BRIEF01: LEARNING FROM NATURE

  1. Environmental materials studies through physical and digital model making.
  2. Studying a plant and its ecosystem in detail at Kew Gardens.
  3. Weekly Grasshopper workshop with Radiance/Daysim and evolutionary solving.

Students will choose a material with genuinely sustainable credentials and explore it through physical modelling informed by digital fabrication techniques at the FabLab.

What is circular thinking? We will be reading Cradle to Cradle (William McDonough) and Small is Beautiful (E.F. Schumacher) and interrogating what makes up these sustainable credentials, and how materials are rated in terms of environmental impact.

The chosen material will be explored in terms of lifecycle, economic impact: Looking at where the material comes from, how it can be reused and how it can be disposed of sustainably (composting, biodegradability..etc..).

Through rigorous physical and digital experiments you will explore the physical and assembly potentials of the material to find novel applications, structures and geometry and combining these experiments with the research into plants to understand the systems at place that organise and hold together plants and make them operate as living processes.

Students will look at the formal arrangement and operation of plants in their eco-systems through study trips to Kew Gardens as well as natural photography and drawings (i..e.
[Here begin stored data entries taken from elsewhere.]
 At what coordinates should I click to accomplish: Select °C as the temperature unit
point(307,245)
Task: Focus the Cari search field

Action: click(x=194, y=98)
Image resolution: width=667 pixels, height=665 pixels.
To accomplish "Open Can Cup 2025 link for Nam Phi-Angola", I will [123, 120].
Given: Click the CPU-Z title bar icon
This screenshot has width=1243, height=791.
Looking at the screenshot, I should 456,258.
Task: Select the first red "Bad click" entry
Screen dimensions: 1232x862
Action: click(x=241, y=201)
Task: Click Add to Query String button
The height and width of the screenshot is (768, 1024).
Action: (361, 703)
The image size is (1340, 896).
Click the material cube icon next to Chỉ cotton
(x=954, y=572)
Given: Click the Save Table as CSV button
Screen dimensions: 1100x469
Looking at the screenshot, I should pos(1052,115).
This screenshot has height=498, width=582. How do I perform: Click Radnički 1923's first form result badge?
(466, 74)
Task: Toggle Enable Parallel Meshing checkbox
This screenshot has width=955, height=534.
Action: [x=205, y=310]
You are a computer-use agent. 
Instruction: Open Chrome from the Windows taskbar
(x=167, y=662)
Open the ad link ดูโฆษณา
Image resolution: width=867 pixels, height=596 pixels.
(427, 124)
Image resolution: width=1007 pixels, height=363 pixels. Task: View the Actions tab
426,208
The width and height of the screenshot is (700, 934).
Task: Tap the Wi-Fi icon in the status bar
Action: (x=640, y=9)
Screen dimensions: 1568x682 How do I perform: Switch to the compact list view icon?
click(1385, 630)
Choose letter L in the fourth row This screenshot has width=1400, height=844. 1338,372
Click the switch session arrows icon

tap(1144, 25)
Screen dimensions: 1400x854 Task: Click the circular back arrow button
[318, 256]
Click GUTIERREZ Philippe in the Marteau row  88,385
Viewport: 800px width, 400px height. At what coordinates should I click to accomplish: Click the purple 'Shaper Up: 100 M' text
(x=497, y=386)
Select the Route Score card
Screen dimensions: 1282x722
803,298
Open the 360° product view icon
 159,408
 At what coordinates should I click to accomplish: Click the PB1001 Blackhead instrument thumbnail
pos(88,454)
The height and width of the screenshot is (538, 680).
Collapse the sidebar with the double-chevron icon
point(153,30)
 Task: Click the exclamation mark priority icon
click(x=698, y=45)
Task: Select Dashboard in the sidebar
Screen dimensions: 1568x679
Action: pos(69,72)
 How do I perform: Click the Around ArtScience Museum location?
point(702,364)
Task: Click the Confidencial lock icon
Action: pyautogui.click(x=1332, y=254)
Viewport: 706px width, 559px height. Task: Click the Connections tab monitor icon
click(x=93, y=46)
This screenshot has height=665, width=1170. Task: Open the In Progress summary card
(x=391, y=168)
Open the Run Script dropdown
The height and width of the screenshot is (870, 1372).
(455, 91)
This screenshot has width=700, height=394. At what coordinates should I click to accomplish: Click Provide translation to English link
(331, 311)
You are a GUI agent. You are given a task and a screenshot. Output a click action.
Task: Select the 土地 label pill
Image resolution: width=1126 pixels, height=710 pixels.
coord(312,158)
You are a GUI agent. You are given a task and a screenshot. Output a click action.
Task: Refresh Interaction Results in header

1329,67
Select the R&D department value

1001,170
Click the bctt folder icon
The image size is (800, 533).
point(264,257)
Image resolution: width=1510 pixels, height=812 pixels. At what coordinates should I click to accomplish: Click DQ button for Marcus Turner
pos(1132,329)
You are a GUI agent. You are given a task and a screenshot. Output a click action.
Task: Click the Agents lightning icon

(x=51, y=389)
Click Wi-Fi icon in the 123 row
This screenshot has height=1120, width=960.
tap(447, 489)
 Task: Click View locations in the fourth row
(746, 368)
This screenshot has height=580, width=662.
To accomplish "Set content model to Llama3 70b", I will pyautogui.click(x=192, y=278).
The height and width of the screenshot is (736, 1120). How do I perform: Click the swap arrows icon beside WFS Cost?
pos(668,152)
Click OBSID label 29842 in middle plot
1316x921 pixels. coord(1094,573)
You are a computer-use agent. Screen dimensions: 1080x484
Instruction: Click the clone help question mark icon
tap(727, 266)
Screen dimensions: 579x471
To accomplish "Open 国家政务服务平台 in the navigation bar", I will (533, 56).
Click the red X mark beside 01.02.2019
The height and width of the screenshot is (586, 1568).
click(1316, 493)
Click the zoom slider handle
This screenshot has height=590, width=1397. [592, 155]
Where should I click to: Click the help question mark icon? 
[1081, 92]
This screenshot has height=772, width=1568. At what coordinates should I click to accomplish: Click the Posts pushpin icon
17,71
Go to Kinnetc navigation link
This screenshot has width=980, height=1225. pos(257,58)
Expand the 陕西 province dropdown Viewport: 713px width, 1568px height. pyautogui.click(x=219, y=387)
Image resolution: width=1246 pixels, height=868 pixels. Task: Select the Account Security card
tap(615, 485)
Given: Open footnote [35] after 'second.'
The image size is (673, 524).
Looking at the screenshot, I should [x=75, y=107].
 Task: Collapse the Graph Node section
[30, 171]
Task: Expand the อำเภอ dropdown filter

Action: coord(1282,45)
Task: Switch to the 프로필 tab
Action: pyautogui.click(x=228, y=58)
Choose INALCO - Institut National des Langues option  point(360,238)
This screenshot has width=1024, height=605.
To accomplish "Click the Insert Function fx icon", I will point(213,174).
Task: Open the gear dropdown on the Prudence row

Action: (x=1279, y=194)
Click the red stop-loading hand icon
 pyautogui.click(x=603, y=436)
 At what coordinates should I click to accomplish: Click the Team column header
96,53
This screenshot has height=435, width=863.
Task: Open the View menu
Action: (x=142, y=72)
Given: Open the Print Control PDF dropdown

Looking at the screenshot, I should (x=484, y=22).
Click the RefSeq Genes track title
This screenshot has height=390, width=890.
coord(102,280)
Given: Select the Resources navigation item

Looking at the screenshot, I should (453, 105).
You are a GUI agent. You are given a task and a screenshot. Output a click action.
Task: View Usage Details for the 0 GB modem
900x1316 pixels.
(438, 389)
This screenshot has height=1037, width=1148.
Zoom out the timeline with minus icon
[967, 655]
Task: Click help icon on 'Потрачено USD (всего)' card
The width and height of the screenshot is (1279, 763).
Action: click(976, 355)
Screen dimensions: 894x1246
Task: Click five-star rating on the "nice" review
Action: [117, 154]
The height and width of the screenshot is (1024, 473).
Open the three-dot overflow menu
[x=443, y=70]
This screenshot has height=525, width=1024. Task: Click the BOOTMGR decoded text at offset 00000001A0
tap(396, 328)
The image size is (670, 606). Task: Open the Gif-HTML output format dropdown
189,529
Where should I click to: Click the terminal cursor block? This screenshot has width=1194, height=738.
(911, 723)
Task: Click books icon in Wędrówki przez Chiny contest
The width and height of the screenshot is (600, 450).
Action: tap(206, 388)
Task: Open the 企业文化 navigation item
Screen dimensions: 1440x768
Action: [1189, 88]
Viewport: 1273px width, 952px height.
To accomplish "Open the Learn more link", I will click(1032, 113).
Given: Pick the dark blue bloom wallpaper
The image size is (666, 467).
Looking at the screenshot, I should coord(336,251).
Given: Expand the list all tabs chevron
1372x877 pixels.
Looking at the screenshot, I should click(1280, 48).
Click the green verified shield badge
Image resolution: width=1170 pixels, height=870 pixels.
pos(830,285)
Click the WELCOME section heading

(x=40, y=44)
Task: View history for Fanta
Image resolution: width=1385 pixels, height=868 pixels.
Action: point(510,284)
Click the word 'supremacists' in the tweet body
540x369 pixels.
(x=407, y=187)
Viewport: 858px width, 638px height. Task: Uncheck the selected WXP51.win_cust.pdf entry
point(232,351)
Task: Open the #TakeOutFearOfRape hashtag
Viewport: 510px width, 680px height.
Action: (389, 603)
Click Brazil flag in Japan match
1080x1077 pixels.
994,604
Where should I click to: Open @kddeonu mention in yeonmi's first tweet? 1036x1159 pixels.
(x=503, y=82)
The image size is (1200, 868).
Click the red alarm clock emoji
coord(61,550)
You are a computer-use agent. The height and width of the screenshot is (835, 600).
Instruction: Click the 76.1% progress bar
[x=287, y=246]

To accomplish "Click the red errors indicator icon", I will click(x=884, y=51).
Rob Kesseler, Ernst Haeckel). These studies will be informed by their parametric models and creatively expressed through their physical models.

● The output of this brief will include many physical sketch models which show the progression and development of the understanding of both the material and the botanical studies.

BRIEF02: THINKING BEYOND PROFIT

  1. Find and analyse an existing site/business/operation that does not meet the U.N sustainable goals (ie polluting, unethical )
  2. On that site, (i.e. a factory, a headquarters, a client’s home) propose an alternative building/process/program that contributes positively in demonstrable sustainable terms.
  3. Understanding LEEDS, BREEAM Metrics to inform your studies we want all projects to meet the highest standards.

Students will find a site that they can visit and that they feel they can improve upon in sustainable terms.

This could be an empty housing block that could be massively improved in terms of occupation density or solar gain or converting to community living, it could be a mining operation that works in an unsustainable arena like cement manufacture that could be repurposed into community housing or even a coal factory chimney that could be repurposed into a solar chimney to make electricity.

We are interested in realistic proposals for upcycling existing architecture not just building new buildings for building’s sake.

The chosen site will be visited and documented through techniques like 3D photogrammetric digital scanning, 3D modelling, drawing and physical modelling and this output will then be parametrically analysed in sustainable terms using radiance and daysim environmental simulation engines which you will be taught to define new opportunities for a more sustainable future.

Output: One large detailed drawing and one large physical model and one large digital model. Students will be creating a large diagram explaining the lifecycle of their chosen product in relation to their designs. .

Unit Trip:

We will be travelling to Amsterdam, Rotterdam and Delft by rail and bus to reduce our carbon emissions, we will be visiting the vertical farming industry, and the circular materials initiatives at the TU Delft University & Design School in Eindhoven.